Я умолк на некоторое время и внимательно наблюдал, как она переходит от одной картины к другой, а потом вдруг сказал:
– После смерти художника на его полотна ложится громадная ответственность. Передавать те импульсы, которые доносятся из его могилы, осторожно пронзая землю. Поэтому автопортрет художника – это икона, это самое святое, что есть у него… Эпос, метафора, лирика – разве эти понятия не существуют в живописи? Как по вашему?
Таня стояла ко мне спиной и ничего не отвечала, все так же внимательно изучая мои полотна, но я знал, что она прекрасно меня слышит и ответ у нее готов, ибо он очевиден, однако что-то ее удерживало произнести его вслух, как будто она боялась этим перейти некую черту, на этот раз совершенно мне неведомую.
В этот самый момент она подошла к «Руинам» – полотну годичной давности.

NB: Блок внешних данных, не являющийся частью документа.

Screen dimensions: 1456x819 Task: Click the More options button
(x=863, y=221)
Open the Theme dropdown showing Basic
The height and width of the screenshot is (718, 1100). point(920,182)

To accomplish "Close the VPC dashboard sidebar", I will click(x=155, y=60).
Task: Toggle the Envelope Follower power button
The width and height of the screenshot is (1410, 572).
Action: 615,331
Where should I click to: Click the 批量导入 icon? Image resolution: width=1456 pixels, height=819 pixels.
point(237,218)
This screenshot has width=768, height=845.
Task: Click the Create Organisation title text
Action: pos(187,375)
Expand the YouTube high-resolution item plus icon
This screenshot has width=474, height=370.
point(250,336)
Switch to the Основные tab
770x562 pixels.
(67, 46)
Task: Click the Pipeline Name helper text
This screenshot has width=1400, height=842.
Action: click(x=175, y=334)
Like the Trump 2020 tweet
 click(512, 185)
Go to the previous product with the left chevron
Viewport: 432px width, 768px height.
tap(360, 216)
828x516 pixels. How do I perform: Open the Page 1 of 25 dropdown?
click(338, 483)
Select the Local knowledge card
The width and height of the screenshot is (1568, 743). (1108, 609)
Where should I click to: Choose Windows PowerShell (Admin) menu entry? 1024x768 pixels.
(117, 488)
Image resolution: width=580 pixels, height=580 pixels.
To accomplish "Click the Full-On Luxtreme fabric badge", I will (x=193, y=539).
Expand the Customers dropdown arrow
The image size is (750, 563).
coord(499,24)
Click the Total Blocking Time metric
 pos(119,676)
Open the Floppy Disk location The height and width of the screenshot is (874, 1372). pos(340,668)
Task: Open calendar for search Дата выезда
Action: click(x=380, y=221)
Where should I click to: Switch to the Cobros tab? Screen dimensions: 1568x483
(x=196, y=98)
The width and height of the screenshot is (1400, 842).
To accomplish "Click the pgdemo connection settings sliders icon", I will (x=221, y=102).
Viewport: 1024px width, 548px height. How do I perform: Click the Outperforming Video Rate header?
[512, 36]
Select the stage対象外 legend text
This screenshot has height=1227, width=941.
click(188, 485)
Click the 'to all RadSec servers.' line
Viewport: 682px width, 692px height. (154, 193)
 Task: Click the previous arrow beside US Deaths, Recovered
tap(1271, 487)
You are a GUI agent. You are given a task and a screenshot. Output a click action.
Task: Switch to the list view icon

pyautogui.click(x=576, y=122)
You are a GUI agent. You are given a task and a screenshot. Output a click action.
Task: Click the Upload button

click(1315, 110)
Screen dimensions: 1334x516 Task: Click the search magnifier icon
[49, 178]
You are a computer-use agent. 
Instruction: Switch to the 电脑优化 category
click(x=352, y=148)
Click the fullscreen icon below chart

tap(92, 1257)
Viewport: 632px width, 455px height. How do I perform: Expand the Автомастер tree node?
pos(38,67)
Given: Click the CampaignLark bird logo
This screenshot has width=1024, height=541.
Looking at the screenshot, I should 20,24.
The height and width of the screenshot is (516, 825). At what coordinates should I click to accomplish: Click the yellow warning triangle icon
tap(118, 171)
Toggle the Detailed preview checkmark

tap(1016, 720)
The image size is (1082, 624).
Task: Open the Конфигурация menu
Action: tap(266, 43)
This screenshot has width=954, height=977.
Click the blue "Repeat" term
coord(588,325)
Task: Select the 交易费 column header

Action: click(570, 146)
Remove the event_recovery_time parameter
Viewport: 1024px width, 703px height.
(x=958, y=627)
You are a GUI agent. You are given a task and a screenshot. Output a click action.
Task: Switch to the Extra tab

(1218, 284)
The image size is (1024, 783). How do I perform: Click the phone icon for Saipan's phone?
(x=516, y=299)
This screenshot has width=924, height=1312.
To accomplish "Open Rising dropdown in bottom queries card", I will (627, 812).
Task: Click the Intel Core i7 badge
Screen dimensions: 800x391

Я подошел к ней очень близко и почти что прошептал на ухо:
– Прислушайтесь… вы слышите?..
– Что?.. – она тоже понизила голос.
– Эта старинная каменная арка с тремя колоколами и бивни, воинственно торчащие из земли… и слова… их слова…
– Я ничего не слышу…
– И пусть я еще жив, но почувствуй тогда других… тех, кто тоже причастен…
Я чуть наклонился к ее волосам и зашептал еле слышно – она, пожалуй, и не поняла, что это был мой голос.
……………………………………………………………………………………………………
Я проводил ее до дома. По дороге она высказала несколько замечаний по поводу того, что увидела, но пока она говорила, я то и дело обводил рассеянным взглядом прохожих.
– Что случилось? – спросила она, наконец. – Вам неинтересно мое мнение?
И даже в этот момент я мог почувствовать, что в ее голосе нет ни капли укора.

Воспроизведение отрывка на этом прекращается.